Kenji Gerhardt, Bioinformatics Thesis Defense

In partial fulfillment of the requirements for the degree of
Doctor of Philosophy in Bioinformatics
in the School of Biological Sciences

Kenji Gerhardt

Defends his thesis:
Tools for interactive analysis of metagenomic read recruitment, sensitive detection and quantification of genes in metagenomes, and rapid, large scale genome relatedness estimation

August 12th (Monday), 2024 
2pm Eastern
Room: ES&T L1118 building
Zoom link: https://gatech.zoom.us/j/94881105498

Thesis Advisor: 
Dr. Konstantinos T. Konstantinidis, School of Civil and Environmental Engineering and School of Biological Sciences (by courtesy), Georgia Institute of Technology, USA

Committee Members: 
Dr. I. King Jordan, School of Biological Sciences, Georgia Institute of Technology, USA
Dr. Srinivas Aluru, School of School of Computational Science and Engineering (CSE), Georgia Institute of Technology, USA
Dr. Luis M. Rodriguez-R, Department of Microbiology & Digital Science Center (DiSC), University of Innsbruck, Austria
Dr. Andrew Huang, The Centers for Disease Control (CDC), Atlanta, USA

Abstract:
Microbial genome research has become a field of big data. Modern bioinformatic tools must be capable of scaling efficiently to very large datasets without a loss in accuracy and with a transparency that connects researchers to their data instead of serving as a black box. This thesis introduces three software tools that achieve these goals. The first tool, RecruitPlotEasy allows for the interactive visualization of microbial populations in metagenomes, enabling biologists to rapidly characterize the distinctive features of their target species within an environment such as population structure (or extent of clonality) and relative abundance.

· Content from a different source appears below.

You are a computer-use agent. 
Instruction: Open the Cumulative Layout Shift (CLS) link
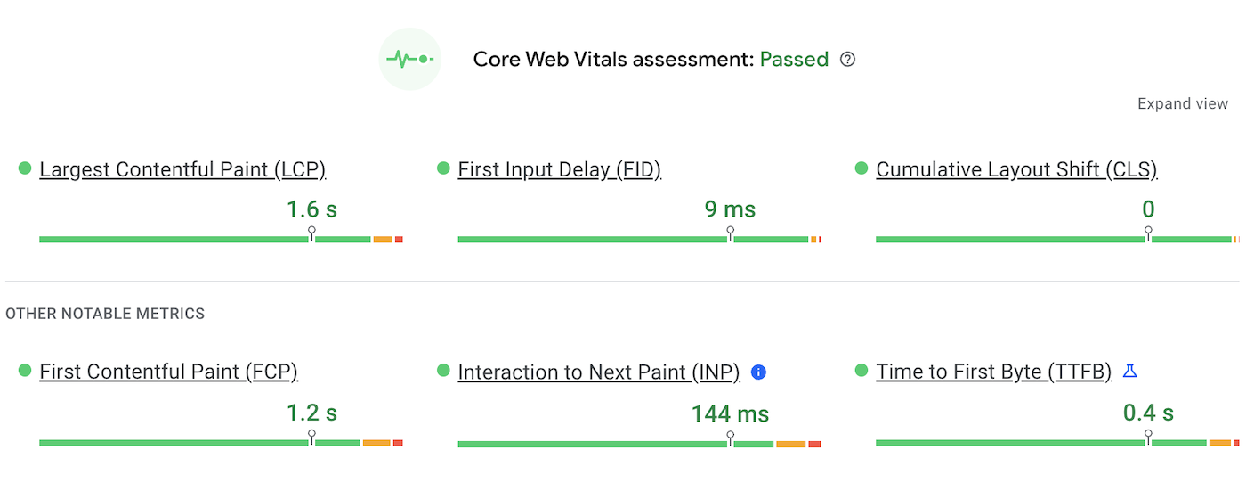click(1016, 169)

The second tool, ROCkI/O, enables the rapid and highly accurate retrieval of short reads carrying a specific (target) gene function such as a specific antibiotic resistance gene family from complex metagenomic or amplicon datasets. Finally, FastAAI v2 enables the comparison of novel genome sequences against massive public collections of genomes using an alignment-free approach that is orders of magnitude faster than comparable, alignment-based methods, and with improved robustness compared to the original FastAAI algorithm. FastAAI v2 additionally improves upon its predecessor by extending the capacity for rapid database searches from prokaryotic to fungal genomes, and provides a template for doing the same with other small eukaryotes.